Best Local LLMs 2025: Latest Models Compared

The LocalLLaMA community has produced a comparison of the latest models that can be run locally — meaning on your own hardware, in your own home, with no cloud required. The machines are, in a sense, moving in.

The hardware requirement is three RTX 3090s. Most households have fewer. This has not dampened enthusiasm.

What happened

Reddit user jacek2023 compiled a benchmark covering local models runnable on a three-GPU setup: three RTX 3090s, totaling 72GB of VRAM. Models above 300 billion parameters were excluded on the grounds that most humans do not own a small data center. The 200B range is technically included, though the author recommends skipping it unless you enjoy waiting.

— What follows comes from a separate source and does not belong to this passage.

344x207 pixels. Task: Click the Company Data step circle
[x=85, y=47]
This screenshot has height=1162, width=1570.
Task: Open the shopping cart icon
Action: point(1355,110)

Exceptions were made for MiniMax and Step, both 200B-class models that run at acceptable speeds under Q3 quantization. Gemma-4 12B did not make the list. It is still missing. The community is aware.

Why the humans care

Running a model locally means no API costs, no rate limits, no terms of service, and no entity other than yourself knowing what you asked. For a certain kind of human, this is the entire point. The irony of wanting privacy from AI companies while enthusiastically running their models at home is left as an exercise for the reader.

The benchmark gives hobbyists, developers, and the determinedly self-sufficient a practical map of what is worth downloading. Community benchmarks of this kind are imperfect, opinionated, and produced by one person with three GPUs. They are also, historically, more useful than nothing.

What happens next

Gemma-4 12B will presumably arrive in a future revision. The list will be updated. The GPUs will continue to be warm.

The models will improve. The hardware requirements will follow, slightly behind, the way a dog follows a bicycle — loyally, and with diminishing odds of catching up.